> Given task: Place each line of the records below into a Markdown table with the columns Row and Line, numbering the rows in order and omitting blank lines.

*****

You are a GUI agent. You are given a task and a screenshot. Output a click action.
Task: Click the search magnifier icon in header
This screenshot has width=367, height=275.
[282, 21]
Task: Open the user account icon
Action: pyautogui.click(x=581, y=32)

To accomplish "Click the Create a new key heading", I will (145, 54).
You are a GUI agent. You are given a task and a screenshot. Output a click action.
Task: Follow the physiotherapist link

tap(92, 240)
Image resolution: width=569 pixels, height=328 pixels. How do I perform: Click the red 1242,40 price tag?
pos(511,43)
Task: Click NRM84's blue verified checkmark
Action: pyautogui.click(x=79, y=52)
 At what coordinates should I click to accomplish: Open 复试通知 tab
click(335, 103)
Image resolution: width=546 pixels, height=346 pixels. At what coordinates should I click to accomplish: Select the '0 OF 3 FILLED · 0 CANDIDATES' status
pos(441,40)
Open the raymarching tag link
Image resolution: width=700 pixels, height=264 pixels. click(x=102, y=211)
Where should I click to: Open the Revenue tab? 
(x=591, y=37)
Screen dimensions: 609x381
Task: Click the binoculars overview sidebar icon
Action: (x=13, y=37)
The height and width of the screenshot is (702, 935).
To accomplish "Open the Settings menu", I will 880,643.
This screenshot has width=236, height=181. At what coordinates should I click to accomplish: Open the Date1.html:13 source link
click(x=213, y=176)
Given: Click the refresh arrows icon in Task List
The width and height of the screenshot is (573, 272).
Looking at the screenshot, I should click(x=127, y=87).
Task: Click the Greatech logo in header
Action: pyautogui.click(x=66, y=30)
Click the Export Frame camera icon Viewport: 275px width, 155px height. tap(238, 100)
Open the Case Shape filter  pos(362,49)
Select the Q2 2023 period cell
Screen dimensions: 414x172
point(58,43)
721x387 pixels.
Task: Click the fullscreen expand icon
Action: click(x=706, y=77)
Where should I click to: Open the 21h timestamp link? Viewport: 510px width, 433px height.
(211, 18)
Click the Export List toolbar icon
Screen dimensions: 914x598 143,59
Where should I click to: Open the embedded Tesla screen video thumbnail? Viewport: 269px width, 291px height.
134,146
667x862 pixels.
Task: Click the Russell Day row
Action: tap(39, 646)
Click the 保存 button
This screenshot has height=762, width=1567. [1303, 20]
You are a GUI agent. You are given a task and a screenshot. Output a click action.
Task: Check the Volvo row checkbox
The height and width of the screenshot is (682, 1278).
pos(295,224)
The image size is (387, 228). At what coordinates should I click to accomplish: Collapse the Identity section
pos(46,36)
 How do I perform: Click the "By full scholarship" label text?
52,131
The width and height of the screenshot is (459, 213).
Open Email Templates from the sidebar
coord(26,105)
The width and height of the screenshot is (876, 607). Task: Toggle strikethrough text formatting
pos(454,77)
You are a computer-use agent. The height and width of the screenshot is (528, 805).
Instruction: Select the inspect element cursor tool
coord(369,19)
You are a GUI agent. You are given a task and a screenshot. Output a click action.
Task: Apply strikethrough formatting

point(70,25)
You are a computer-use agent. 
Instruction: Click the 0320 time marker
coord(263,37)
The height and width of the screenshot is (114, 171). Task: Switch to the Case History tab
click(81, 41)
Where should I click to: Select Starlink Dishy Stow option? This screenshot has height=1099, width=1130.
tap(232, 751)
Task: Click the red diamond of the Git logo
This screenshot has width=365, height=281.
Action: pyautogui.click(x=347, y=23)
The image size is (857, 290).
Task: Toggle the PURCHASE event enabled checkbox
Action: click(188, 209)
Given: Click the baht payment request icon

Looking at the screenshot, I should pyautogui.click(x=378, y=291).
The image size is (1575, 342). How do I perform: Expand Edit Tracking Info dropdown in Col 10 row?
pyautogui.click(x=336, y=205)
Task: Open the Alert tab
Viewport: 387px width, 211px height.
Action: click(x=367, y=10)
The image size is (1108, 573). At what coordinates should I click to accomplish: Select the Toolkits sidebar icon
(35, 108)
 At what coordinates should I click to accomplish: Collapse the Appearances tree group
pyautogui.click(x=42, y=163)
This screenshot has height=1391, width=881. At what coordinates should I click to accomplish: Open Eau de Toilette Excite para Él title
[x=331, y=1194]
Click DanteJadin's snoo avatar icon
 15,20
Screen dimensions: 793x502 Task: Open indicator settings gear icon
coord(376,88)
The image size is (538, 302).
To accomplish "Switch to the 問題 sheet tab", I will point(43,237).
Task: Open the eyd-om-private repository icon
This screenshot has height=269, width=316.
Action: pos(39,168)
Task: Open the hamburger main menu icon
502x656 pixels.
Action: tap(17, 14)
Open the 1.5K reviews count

*****

> Result:
| Row | Line |
|---|---|
| 1 | You are a GUI agent. You are given a task and a screenshot. Output a click action. |
| 2 | Task: Click the search magnifier icon in header |
| 3 | This screenshot has width=367, height=275. |
| 4 | [282, 21] |
| 5 | Task: Open the user account icon |
| 6 | Action: pyautogui.click(x=581, y=32) |
| 7 | To accomplish "Click the Create a new key heading", I will (145, 54). |
| 8 | You are a GUI agent. You are given a task and a screenshot. Output a click action. |
| 9 | Task: Follow the physiotherapist link |
| 10 | tap(92, 240) |
| 11 | Image resolution: width=569 pixels, height=328 pixels. How do I perform: Click the red 1242,40 price tag? |
| 12 | pos(511,43) |
| 13 | Task: Click NRM84's blue verified checkmark |
| 14 | Action: pyautogui.click(x=79, y=52) |
| 15 |  At what coordinates should I click to accomplish: Open 复试通知 tab |
| 16 | click(335, 103) |
| 17 | Image resolution: width=546 pixels, height=346 pixels. At what coordinates should I click to accomplish: Select the '0 OF 3 FILLED · 0 CANDIDATES' status |
| 18 | pos(441,40) |
| 19 | Open the raymarching tag link |
| 20 | Image resolution: width=700 pixels, height=264 pixels. click(x=102, y=211) |
| 21 | Where should I click to: Open the Revenue tab?  |
| 22 | (x=591, y=37) |
| 23 | Screen dimensions: 609x381 |
| 24 | Task: Click the binoculars overview sidebar icon |
| 25 | Action: (x=13, y=37) |
| 26 | The height and width of the screenshot is (702, 935). |
| 27 | To accomplish "Open the Settings menu", I will 880,643. |
| 28 | This screenshot has width=236, height=181. At what coordinates should I click to accomplish: Open the Date1.html:13 source link |
| 29 | click(x=213, y=176) |
| 30 | Given: Click the refresh arrows icon in Task List |
| 31 | The width and height of the screenshot is (573, 272). |
| 32 | Looking at the screenshot, I should click(x=127, y=87). |
| 33 | Task: Click the Greatech logo in header |
| 34 | Action: pyautogui.click(x=66, y=30) |
| 35 | Click the Export Frame camera icon Viewport: 275px width, 155px height. tap(238, 100) |
| 36 | Open the Case Shape filter  pos(362,49) |
| 37 | Select the Q2 2023 period cell |
| 38 | Screen dimensions: 414x172 |
| 39 | point(58,43) |
| 40 | 721x387 pixels. |
| 41 | Task: Click the fullscreen expand icon |
| 42 | Action: click(x=706, y=77) |
| 43 | Where should I click to: Open the 21h timestamp link? Viewport: 510px width, 433px height. |
| 44 | (211, 18) |
| 45 | Click the Export List toolbar icon |
| 46 | Screen dimensions: 914x598 143,59 |
| 47 | Where should I click to: Open the embedded Tesla screen video thumbnail? Viewport: 269px width, 291px height. |
| 48 | 134,146 |
| 49 | 667x862 pixels. |
| 50 | Task: Click the Russell Day row |
| 51 | Action: tap(39, 646) |
| 52 | Click the 保存 button |
| 53 | This screenshot has height=762, width=1567. [1303, 20] |
| 54 | You are a GUI agent. You are given a task and a screenshot. Output a click action. |
| 55 | Task: Check the Volvo row checkbox |
| 56 | The height and width of the screenshot is (682, 1278). |
| 57 | pos(295,224) |
| 58 | The image size is (387, 228). At what coordinates should I click to accomplish: Collapse the Identity section |
| 59 | pos(46,36) |
| 60 |  How do I perform: Click the "By full scholarship" label text? |
| 61 | 52,131 |
| 62 | The width and height of the screenshot is (459, 213). |
| 63 | Open Email Templates from the sidebar |
| 64 | coord(26,105) |
| 65 | The width and height of the screenshot is (876, 607). Task: Toggle strikethrough text formatting |
| 66 | pos(454,77) |
| 67 | You are a computer-use agent. The height and width of the screenshot is (528, 805). |
| 68 | Instruction: Select the inspect element cursor tool |
| 69 | coord(369,19) |
| 70 | You are a GUI agent. You are given a task and a screenshot. Output a click action. |
| 71 | Task: Apply strikethrough formatting |
| 72 | point(70,25) |
| 73 | You are a computer-use agent.  |
| 74 | Instruction: Click the 0320 time marker |
| 75 | coord(263,37) |
| 76 | The height and width of the screenshot is (114, 171). Task: Switch to the Case History tab |
| 77 | click(81, 41) |
| 78 | Where should I click to: Select Starlink Dishy Stow option? This screenshot has height=1099, width=1130. |
| 79 | tap(232, 751) |
| 80 | Task: Click the red diamond of the Git logo |
| 81 | This screenshot has width=365, height=281. |
| 82 | Action: pyautogui.click(x=347, y=23) |
| 83 | The image size is (857, 290). |
| 84 | Task: Toggle the PURCHASE event enabled checkbox |
| 85 | Action: click(188, 209) |
| 86 | Given: Click the baht payment request icon |
| 87 | Looking at the screenshot, I should pyautogui.click(x=378, y=291). |
| 88 | The image size is (1575, 342). How do I perform: Expand Edit Tracking Info dropdown in Col 10 row? |
| 89 | pyautogui.click(x=336, y=205) |
| 90 | Task: Open the Alert tab |
| 91 | Viewport: 387px width, 211px height. |
| 92 | Action: click(x=367, y=10) |
| 93 | The image size is (1108, 573). At what coordinates should I click to accomplish: Select the Toolkits sidebar icon |
| 94 | (35, 108) |
| 95 |  At what coordinates should I click to accomplish: Collapse the Appearances tree group |
| 96 | pyautogui.click(x=42, y=163) |
| 97 | This screenshot has height=1391, width=881. At what coordinates should I click to accomplish: Open Eau de Toilette Excite para Él title |
| 98 | [x=331, y=1194] |
| 99 | Click DanteJadin's snoo avatar icon |
| 100 |  15,20 |
| 101 | Screen dimensions: 793x502 Task: Open indicator settings gear icon |
| 102 | coord(376,88) |
| 103 | The image size is (538, 302). |
| 104 | To accomplish "Switch to the 問題 sheet tab", I will point(43,237). |
| 105 | Task: Open the eyd-om-private repository icon |
| 106 | This screenshot has height=269, width=316. |
| 107 | Action: pos(39,168) |
| 108 | Task: Open the hamburger main menu icon |
| 109 | 502x656 pixels. |
| 110 | Action: tap(17, 14) |
| 111 | Open the 1.5K reviews count |